Hybrid Power Predictions (& Why Biofuels Can’t Be The Answer)

Update: Hot on the heels of this post comes a report from the OECD, no less, entitled “Biofuels: Could the Cure Be Worse Than the Disease?”

I hate to say I told you so… (Full details here)

It’s time for another prediction about the future of light commercial vehicles (vans to you and me):

Hybrids will be big for the next 10-20 years – and they deserve to be much bigger than biofuels.

Hybrid-powered vehicles, in case you haven’t come across them yet, utilise both a diesel or petrol engine and an electric motor.

At low speeds, the electric motor is driven by some beefy batteries and the main engine is off – meaning zero emissions and zero fuel consumption.

Once speeds rise, the diesel or petrol engine automatically kicks in and starts providing extra power – for out-of-town driving speeds. The batteries for the electric motor also get charged by the main engine while it’s running.
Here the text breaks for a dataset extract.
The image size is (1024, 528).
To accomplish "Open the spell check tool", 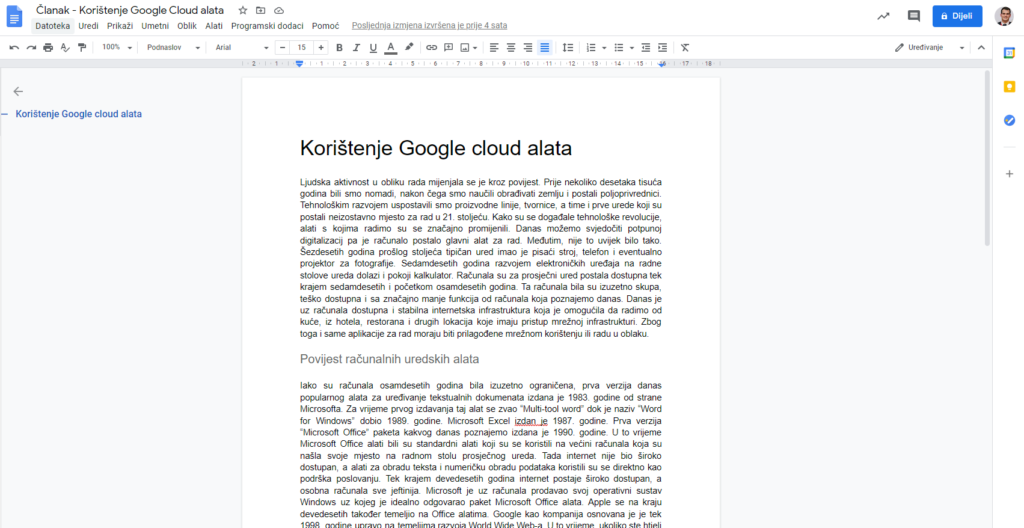I will [x=65, y=47].
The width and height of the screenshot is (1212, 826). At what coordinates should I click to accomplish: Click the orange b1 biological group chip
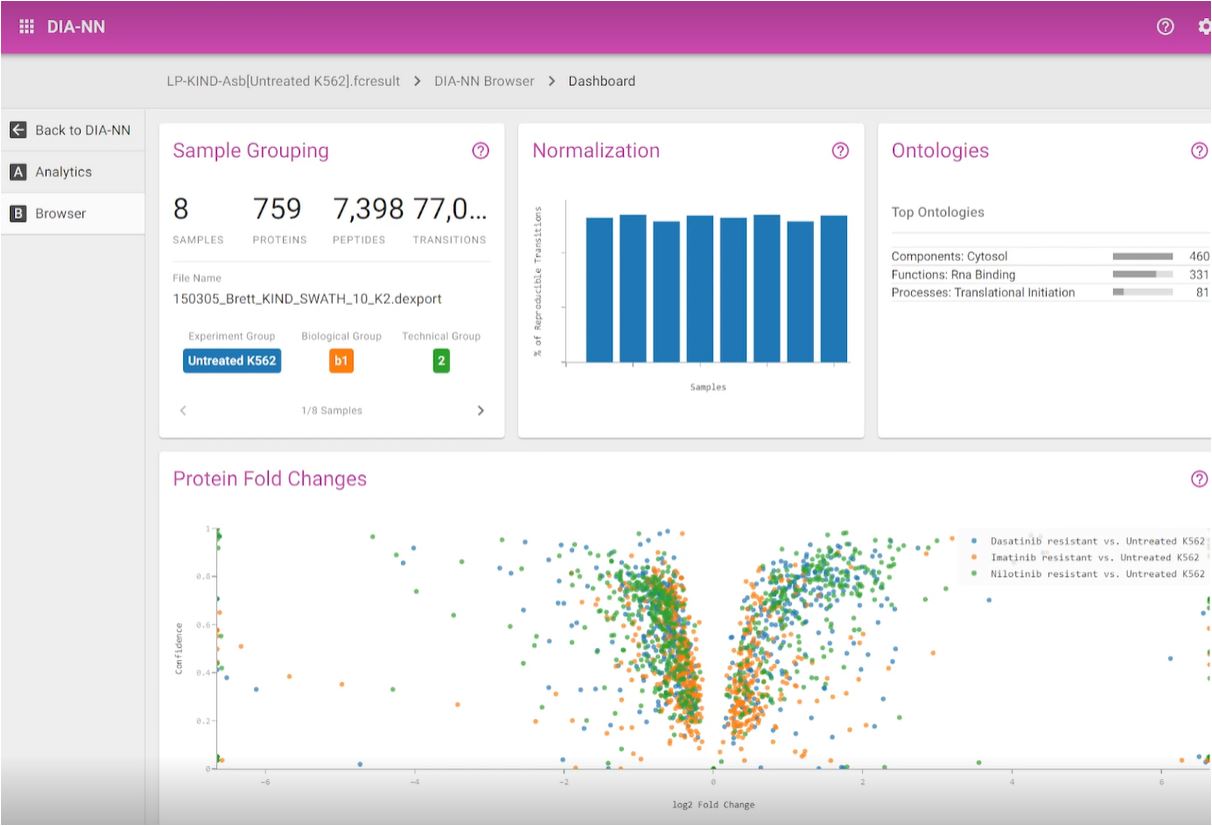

So that’s hybrids – back to my predictions…

Hybrid setups provide two massive advantages:

  • A considerable reduction in urban emissions – where the electric setup is most at home
  • A considerable improvement in fuel consumption – urban and stop/start driving (think motorway queues) gives very poor fuel consumption

Hybrid drivetrains are really starting to take off commercially now – both in the USA and in Europe. They are politically acceptable, increasingly technologically practical and seem to scale quite well, too.

Hybrids have always been more expensive than non-hybrid setups, but that cost differential is gradually being eroded, too.

So what’s this got to do with commercial vehicles?

As well as well-known hybrid cars like the Toyota Prius, which are already in commercial production, commercial vehicle manufacturers are increasingly experimenting with and trialling hybrid drivetrains for their larger, more fuel-hungry vehicles.

I firmly believe that in the short-medium term, hybrids will triumph over most of the alternative fuels that are currently being hyped up – especially biofuels.

Biofuels – (e.g. biodiesel) seem to me to be a poor compromise. They seem to cause as many problems as they might solve.

They drive farmers to start farming for fuel production instead of food (driving food prices up). They will also inevitably cause less-developed countries to sacrifice even larger swathes of jungle and much-needed fertile farming land to start producing cheap oil for fuel use*.

Simple economics make these consequences inevitable.

On top of that, biofuels don’t address the consumption issue – a diesel vehicle’s fuel consumption doesn’t change just because it’s using biodiesel.

To me, one of our targets should be to do more with less.

Hybrid’s have the advantage of enabling us to do exactly that – and of making the most of existing technology, fuel supply chains and infrastructures. I’m convinced that hybrids will be one of the main bridging technologies that sees us through until the next revolution occurs – be it fuel cells or something else.

What do you think?

(*For example, see “The western appetite for biofuels is causing starvation in the poor world”– The Guardian, 6th November 2007.)